Il garante della Privacy, Antonello Soro (Foto Ansa/Claudio Peri)

Con la nuova norma, ha ribadito il Garante, cittadini, imprese e amministrazioni, europee o che comunque operano su dati personali di cittadini europei dovranno “organizzare le proprie attività mettendo al centro la tutela dei diritti rispetto al privilegio offerto in tutti questi anni ai processi economici. E quindi i dati considerati finora come un oggetto di libero mercato, come un prodotto sul quale costruire la ricchezza” vengono considerati come “la proiezione delle persone sulla dimensione digitale. Con questo regolamento si pone al centro la persona, cioè il diritto delle persone, un diritto fondamentale”.

Per Soro, “naturalmente come tutti i processi di cambiamento non si esauriscono in un giorno, ci sarà bisogno da parte di tutti di trovare un equilibrio. I sistemi migliori – ha concluso – per onorare l’impegno che il legislatore europeo ha chiesto, ma credo che la preparazione di questi due anni sia servita”.
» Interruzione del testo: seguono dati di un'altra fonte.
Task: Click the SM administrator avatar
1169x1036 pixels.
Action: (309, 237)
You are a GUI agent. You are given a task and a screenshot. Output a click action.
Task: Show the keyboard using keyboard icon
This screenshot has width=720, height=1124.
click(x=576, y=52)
Soro ha parlato poi anche del decreto legislativo in materia di privacy in discussione in Parlamento. “Il mio auspicio è che si definisca prestissimo”, ha spiegato. “In realtà io confidavo che si potesse arrivare alla data del 25 maggio con il nuovo decreto legislativo approvato perché il tempo di lavorazione da parte dei vari ministeri è stato molto lungo, la commissione lo sta esaminando. Capisco le esigenze di approfondimenti, ma rivolgo un appello al Parlamento con molto rispetto e sommessamente: che si faccia presto”.

“L’idea che – ha rimarcato poi – da domani ci possa essere una sopravvivenza di norme sulle quali il legislatore è in cammino, non va bene”.